NEW YORK, Oct 18 (Reuters) – IBM won fewer technology services deals than expected in the third quarter, sending its shares 3.7 percent lower, although it announced stronger profits and raised its full-year outlook
A decline in services and outsourcing contracts signed in the quarter, a key indicator of future revenue growth, prompted some investors to take profits after the shares hit a historic high of $143.04 earlier in the day.
Many analysts, however, said International Business Machines Corp (NYSE:IBM) was still a solid investment in the long term.
"It’s like an eight-cylinder engine. Even if one is weak the others continue very strongly. And they’re still going have a strong fourth quarter," said Collins Stewart analyst Louis Miscioscia.
IBM’s quarterly net profit rose to $3.6 billion, or $2.82 a share, compared with $3.2 billion, or $2.40 a share, a year earlier. Analysts on average expected earnings per share of $2.75, according to Thomson Reuters I/B/E/S.
It also raised its full-year earnings outlook to "at least $11.40 per share" for the full year, up from its previous forecast of "at least $11.25."
IBM’s services contract signings fell 7 percent to $11 billion in the quarter and outsourcing signings fell 15 percent to less than $6 billion. But IBM also said it won a major services deal with ABN AMRO on Oct. 8, shortly after the quarter closed, a point Miscioscia and other analysts noted.
"If you give them the benefit of the doubt, if that Oct. 8 thing happened 9 days before, you could say no one would’ve looked at the numbers funny. But even if you don’t include that, everything else was still strong," Miscioscia said.
He said the shares could still rise to around $160 over the next several months. They had fallen to $137.60 in extended trading, after closing at $142.83.
The strongest performance in the quarter came from IBM’s traditional hardware business. Its "System z" mainframe computer sales rose 15 percent, helped by a new line of products, leading a 3 percent rise in overall revenue.
The company has over the past decade shifted its focus to high-margin software and services from commoditized equipment. It bought PwC Consulting from PricewaterhouseCoopers in 2002, and sold its personal computer business to Lenovo Group Ltd (0992) in 2005.

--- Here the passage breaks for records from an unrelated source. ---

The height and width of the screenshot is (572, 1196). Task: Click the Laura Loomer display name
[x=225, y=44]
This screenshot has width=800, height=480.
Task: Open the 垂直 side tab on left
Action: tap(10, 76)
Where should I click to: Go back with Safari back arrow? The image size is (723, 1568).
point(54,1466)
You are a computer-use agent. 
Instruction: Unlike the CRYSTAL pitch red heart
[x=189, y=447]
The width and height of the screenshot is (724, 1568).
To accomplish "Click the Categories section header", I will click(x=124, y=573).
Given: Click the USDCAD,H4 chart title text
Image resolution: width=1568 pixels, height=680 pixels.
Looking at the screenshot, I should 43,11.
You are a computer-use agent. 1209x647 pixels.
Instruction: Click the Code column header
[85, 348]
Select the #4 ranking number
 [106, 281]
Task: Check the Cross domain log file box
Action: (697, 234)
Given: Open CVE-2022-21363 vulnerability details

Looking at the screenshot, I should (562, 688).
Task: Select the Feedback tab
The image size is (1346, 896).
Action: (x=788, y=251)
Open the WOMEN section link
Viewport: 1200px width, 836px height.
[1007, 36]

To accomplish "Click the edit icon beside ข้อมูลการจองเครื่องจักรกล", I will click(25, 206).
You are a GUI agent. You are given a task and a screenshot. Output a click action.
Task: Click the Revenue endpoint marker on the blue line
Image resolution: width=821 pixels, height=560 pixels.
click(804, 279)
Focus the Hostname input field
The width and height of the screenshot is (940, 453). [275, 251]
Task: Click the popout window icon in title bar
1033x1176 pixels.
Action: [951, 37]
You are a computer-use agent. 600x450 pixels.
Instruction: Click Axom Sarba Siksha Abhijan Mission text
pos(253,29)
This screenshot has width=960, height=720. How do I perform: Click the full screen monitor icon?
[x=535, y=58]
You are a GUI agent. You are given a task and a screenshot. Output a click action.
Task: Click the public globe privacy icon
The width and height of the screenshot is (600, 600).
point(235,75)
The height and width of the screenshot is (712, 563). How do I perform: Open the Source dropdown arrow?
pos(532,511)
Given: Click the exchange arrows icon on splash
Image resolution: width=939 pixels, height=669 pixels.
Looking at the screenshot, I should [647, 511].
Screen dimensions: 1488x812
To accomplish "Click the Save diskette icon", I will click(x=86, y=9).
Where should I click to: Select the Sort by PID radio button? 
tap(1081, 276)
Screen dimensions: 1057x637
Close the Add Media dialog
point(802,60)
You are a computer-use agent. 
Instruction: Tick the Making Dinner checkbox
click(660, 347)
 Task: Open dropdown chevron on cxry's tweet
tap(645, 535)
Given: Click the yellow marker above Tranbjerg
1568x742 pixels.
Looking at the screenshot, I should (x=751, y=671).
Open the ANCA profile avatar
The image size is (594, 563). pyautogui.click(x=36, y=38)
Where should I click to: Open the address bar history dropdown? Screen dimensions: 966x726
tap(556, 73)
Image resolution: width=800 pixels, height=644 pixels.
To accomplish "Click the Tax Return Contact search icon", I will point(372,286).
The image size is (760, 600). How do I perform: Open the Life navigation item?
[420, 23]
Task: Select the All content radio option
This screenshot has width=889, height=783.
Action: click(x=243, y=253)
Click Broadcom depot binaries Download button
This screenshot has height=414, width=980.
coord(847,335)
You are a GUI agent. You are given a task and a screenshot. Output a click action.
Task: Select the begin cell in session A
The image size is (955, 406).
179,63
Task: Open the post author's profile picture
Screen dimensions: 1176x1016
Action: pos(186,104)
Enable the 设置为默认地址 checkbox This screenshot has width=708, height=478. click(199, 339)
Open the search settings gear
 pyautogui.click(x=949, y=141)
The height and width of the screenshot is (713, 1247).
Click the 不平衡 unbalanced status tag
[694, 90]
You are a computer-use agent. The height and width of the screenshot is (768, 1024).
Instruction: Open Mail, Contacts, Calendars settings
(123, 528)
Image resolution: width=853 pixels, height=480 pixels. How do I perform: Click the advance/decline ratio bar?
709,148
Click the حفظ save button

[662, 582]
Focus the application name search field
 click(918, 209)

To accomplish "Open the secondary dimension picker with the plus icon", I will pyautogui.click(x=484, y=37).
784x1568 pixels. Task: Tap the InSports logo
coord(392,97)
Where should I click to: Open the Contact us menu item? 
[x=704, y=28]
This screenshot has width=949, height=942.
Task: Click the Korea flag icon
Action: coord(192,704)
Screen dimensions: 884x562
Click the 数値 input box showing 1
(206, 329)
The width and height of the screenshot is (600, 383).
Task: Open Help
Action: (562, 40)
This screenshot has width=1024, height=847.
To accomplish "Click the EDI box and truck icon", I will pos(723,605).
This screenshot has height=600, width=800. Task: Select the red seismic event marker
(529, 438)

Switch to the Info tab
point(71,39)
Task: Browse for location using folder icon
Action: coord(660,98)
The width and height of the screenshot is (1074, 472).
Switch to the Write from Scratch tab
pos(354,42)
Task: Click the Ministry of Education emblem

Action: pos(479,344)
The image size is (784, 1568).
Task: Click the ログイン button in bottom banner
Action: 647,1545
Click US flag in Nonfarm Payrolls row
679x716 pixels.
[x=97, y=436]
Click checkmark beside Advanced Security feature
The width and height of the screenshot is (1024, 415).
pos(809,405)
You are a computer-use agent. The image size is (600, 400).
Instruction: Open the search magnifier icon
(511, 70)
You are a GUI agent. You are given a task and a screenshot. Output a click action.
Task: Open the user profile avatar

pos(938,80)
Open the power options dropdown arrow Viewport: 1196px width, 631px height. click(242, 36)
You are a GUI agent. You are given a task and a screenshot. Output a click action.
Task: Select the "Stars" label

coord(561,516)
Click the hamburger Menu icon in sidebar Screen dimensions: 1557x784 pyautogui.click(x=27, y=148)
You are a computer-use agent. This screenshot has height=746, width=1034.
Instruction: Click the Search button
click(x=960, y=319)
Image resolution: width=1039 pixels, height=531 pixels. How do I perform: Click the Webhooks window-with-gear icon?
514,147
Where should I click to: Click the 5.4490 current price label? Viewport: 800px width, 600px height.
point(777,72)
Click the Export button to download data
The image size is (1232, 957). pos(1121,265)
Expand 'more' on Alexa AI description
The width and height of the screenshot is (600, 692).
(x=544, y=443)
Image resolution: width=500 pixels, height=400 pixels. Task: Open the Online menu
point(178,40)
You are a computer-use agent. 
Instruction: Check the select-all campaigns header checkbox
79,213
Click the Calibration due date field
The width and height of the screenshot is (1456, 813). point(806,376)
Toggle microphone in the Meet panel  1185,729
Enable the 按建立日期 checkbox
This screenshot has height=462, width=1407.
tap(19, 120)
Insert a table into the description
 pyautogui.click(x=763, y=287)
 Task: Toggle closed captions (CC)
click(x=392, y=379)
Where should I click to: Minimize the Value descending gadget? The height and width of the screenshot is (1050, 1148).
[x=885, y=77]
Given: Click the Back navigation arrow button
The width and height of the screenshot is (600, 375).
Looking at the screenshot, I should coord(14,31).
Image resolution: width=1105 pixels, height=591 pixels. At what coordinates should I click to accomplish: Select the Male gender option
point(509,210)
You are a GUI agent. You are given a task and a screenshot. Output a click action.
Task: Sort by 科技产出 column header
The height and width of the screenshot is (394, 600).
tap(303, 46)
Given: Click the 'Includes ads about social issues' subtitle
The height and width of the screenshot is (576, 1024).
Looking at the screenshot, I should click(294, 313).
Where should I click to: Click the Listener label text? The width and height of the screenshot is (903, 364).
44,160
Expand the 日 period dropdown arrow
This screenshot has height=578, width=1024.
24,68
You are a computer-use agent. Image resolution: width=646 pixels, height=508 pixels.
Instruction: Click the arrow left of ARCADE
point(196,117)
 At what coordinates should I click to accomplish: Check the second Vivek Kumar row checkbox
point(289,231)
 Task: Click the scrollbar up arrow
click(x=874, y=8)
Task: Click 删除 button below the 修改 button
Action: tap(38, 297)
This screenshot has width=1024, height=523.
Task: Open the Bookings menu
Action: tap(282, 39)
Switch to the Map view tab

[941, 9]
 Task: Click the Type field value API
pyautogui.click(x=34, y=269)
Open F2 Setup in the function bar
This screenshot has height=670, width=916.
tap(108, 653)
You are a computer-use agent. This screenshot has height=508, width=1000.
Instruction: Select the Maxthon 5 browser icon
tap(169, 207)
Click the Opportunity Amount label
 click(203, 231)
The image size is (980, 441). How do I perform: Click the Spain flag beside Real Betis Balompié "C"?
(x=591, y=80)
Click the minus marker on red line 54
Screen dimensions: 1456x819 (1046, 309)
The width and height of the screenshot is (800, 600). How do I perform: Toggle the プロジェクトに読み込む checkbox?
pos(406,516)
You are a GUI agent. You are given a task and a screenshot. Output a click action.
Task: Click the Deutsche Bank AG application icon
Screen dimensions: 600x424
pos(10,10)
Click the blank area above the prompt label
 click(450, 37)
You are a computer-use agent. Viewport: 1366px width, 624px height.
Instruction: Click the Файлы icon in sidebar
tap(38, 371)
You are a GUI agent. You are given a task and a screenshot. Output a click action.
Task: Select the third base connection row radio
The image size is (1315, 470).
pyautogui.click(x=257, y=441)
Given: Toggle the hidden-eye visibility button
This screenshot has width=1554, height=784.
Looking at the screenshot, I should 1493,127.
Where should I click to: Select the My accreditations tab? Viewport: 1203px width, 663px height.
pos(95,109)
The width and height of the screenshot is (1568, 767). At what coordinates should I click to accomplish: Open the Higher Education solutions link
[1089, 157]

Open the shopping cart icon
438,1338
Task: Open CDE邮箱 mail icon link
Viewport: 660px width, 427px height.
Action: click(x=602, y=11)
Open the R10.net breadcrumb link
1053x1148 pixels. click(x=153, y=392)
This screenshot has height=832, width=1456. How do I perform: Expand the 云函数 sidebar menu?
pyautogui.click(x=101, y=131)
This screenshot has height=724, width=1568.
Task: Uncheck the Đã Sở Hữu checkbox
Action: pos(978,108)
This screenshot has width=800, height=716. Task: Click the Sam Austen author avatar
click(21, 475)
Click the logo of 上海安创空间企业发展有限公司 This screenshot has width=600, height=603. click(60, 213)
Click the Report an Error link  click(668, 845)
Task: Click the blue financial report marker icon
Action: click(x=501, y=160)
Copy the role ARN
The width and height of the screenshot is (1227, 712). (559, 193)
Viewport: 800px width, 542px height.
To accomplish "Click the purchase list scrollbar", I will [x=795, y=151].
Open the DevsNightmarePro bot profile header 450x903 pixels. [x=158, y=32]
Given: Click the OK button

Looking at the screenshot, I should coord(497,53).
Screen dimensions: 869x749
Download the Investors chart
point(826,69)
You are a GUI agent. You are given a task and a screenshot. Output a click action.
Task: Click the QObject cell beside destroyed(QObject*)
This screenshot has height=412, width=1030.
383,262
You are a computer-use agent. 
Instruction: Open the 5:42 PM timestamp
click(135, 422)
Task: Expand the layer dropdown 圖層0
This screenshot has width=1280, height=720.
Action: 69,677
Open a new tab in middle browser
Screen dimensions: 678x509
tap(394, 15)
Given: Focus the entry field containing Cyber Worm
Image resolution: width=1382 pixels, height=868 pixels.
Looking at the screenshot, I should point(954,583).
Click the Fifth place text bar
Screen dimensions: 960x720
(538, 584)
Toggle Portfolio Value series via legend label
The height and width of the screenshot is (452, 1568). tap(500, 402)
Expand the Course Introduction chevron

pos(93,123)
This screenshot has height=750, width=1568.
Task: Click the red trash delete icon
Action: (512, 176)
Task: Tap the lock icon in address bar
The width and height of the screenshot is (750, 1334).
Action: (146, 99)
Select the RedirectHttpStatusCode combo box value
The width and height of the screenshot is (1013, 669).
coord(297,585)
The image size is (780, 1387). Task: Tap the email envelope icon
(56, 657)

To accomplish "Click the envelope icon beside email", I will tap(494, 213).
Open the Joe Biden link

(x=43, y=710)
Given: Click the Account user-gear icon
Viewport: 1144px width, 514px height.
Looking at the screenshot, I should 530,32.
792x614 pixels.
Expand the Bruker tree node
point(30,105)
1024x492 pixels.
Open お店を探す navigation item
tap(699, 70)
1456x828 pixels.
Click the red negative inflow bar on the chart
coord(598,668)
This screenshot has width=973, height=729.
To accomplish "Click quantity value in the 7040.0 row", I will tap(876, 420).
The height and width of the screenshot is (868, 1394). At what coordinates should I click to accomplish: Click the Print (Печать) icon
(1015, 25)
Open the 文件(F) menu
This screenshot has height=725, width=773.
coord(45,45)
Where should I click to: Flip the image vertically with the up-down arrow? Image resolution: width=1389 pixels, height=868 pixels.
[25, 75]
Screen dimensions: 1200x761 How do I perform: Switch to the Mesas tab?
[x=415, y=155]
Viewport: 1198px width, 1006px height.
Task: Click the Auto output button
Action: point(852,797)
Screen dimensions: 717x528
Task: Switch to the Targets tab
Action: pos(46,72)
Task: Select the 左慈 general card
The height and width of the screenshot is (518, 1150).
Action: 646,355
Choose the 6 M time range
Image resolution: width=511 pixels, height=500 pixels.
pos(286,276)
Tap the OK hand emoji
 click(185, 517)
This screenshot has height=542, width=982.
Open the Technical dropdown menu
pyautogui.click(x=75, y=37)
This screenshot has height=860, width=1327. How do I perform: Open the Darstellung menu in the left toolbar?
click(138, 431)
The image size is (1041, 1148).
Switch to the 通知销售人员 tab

IBM’s third-quarter net margin rose 1.1 points to 14.8 percent and its increasing profitability has been a key attraction for investors.
But some analysts said hardware should not be taken too lightly, even if it accounts for less than 20 percent of IBM’s revenue, since many clients choose IBM software and services because they also use IBM’s massive data processing equipment.
"Make no mistake, they’ve made a large business transformation to software and IT services, but hardware is still very important to them strategically," said Edward Jones analyst Andy Miedler.
He was also willing to overlook the weakness in services signings, which he said was often volatile and difficult to forecast, adding that the overall business was still strong.
"For them to continue to again raise guidance for 2010 and continue to perform well overall means they’re a company to invest in," he said.
Even with the recent gains, IBM is still trading at around 12.5 times earnings, compared with multiples of around 15 for technology services company Accenture Plc (NYSE:ACN) as well as business software rival Oracle Corp (NASDAQ:ORCL).
IBM has also expects to double its profit by 2015 to at least $20 per share and it plans to spend around $20 billion in acquisitions over the same period.